_ASSIGNMENT_
Character for character, write out the data below.

_DATA EXTRACT_
========
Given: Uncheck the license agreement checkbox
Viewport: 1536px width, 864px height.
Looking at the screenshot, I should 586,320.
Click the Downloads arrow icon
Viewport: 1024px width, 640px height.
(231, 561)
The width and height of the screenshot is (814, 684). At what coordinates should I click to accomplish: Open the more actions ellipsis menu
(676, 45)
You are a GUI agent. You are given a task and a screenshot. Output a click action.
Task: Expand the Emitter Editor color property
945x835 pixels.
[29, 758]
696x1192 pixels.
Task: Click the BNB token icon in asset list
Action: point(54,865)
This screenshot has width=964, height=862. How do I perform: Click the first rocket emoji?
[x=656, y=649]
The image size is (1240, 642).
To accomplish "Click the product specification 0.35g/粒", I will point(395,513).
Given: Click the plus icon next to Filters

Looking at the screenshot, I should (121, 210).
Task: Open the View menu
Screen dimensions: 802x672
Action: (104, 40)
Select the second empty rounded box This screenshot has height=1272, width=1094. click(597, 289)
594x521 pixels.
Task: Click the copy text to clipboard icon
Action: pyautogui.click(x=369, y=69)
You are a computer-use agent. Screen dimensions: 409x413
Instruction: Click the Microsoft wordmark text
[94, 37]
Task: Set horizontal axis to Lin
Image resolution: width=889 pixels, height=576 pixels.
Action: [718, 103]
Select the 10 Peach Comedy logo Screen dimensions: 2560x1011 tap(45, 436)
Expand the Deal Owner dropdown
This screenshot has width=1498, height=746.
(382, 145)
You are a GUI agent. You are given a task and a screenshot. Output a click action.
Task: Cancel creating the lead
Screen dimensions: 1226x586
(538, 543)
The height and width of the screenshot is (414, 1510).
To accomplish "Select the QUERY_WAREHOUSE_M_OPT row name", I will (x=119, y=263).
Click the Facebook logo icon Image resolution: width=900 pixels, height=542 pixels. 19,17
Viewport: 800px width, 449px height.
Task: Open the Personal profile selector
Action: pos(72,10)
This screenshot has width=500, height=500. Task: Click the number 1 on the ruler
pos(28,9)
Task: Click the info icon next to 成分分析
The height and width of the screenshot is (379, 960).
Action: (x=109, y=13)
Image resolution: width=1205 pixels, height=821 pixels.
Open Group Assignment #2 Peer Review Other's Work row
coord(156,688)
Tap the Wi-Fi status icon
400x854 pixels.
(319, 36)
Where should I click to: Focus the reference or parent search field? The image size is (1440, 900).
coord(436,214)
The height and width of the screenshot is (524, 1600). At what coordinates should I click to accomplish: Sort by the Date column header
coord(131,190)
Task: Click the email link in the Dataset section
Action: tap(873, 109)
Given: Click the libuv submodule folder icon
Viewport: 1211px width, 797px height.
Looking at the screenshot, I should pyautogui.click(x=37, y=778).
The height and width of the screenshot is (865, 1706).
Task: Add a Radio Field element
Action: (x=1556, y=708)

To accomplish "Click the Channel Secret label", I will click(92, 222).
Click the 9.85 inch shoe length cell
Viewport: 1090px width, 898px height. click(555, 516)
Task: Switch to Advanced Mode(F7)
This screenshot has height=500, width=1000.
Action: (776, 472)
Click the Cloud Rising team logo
========
_RESULT OF THIS TASK_
Given: Uncheck the license agreement checkbox
Viewport: 1536px width, 864px height.
Looking at the screenshot, I should 586,320.
Click the Downloads arrow icon
Viewport: 1024px width, 640px height.
(231, 561)
The width and height of the screenshot is (814, 684). At what coordinates should I click to accomplish: Open the more actions ellipsis menu
(676, 45)
You are a GUI agent. You are given a task and a screenshot. Output a click action.
Task: Expand the Emitter Editor color property
945x835 pixels.
[29, 758]
696x1192 pixels.
Task: Click the BNB token icon in asset list
Action: point(54,865)
This screenshot has width=964, height=862. How do I perform: Click the first rocket emoji?
[x=656, y=649]
The image size is (1240, 642).
To accomplish "Click the product specification 0.35g/粒", I will point(395,513).
Given: Click the plus icon next to Filters

Looking at the screenshot, I should (121, 210).
Task: Open the View menu
Screen dimensions: 802x672
Action: (104, 40)
Select the second empty rounded box This screenshot has height=1272, width=1094. click(597, 289)
594x521 pixels.
Task: Click the copy text to clipboard icon
Action: pyautogui.click(x=369, y=69)
You are a computer-use agent. Screen dimensions: 409x413
Instruction: Click the Microsoft wordmark text
[94, 37]
Task: Set horizontal axis to Lin
Image resolution: width=889 pixels, height=576 pixels.
Action: [718, 103]
Select the 10 Peach Comedy logo Screen dimensions: 2560x1011 tap(45, 436)
Expand the Deal Owner dropdown
This screenshot has width=1498, height=746.
(382, 145)
You are a GUI agent. You are given a task and a screenshot. Output a click action.
Task: Cancel creating the lead
Screen dimensions: 1226x586
(538, 543)
The height and width of the screenshot is (414, 1510).
To accomplish "Select the QUERY_WAREHOUSE_M_OPT row name", I will (x=119, y=263).
Click the Facebook logo icon Image resolution: width=900 pixels, height=542 pixels. 19,17
Viewport: 800px width, 449px height.
Task: Open the Personal profile selector
Action: pos(72,10)
This screenshot has width=500, height=500. Task: Click the number 1 on the ruler
pos(28,9)
Task: Click the info icon next to 成分分析
The height and width of the screenshot is (379, 960).
Action: (x=109, y=13)
Image resolution: width=1205 pixels, height=821 pixels.
Open Group Assignment #2 Peer Review Other's Work row
coord(156,688)
Tap the Wi-Fi status icon
400x854 pixels.
(319, 36)
Where should I click to: Focus the reference or parent search field? The image size is (1440, 900).
coord(436,214)
The height and width of the screenshot is (524, 1600). At what coordinates should I click to accomplish: Sort by the Date column header
coord(131,190)
Task: Click the email link in the Dataset section
Action: tap(873, 109)
Given: Click the libuv submodule folder icon
Viewport: 1211px width, 797px height.
Looking at the screenshot, I should pyautogui.click(x=37, y=778).
The height and width of the screenshot is (865, 1706).
Task: Add a Radio Field element
Action: (x=1556, y=708)

To accomplish "Click the Channel Secret label", I will click(92, 222).
Click the 9.85 inch shoe length cell
Viewport: 1090px width, 898px height. click(555, 516)
Task: Switch to Advanced Mode(F7)
This screenshot has height=500, width=1000.
Action: (776, 472)
Click the Cloud Rising team logo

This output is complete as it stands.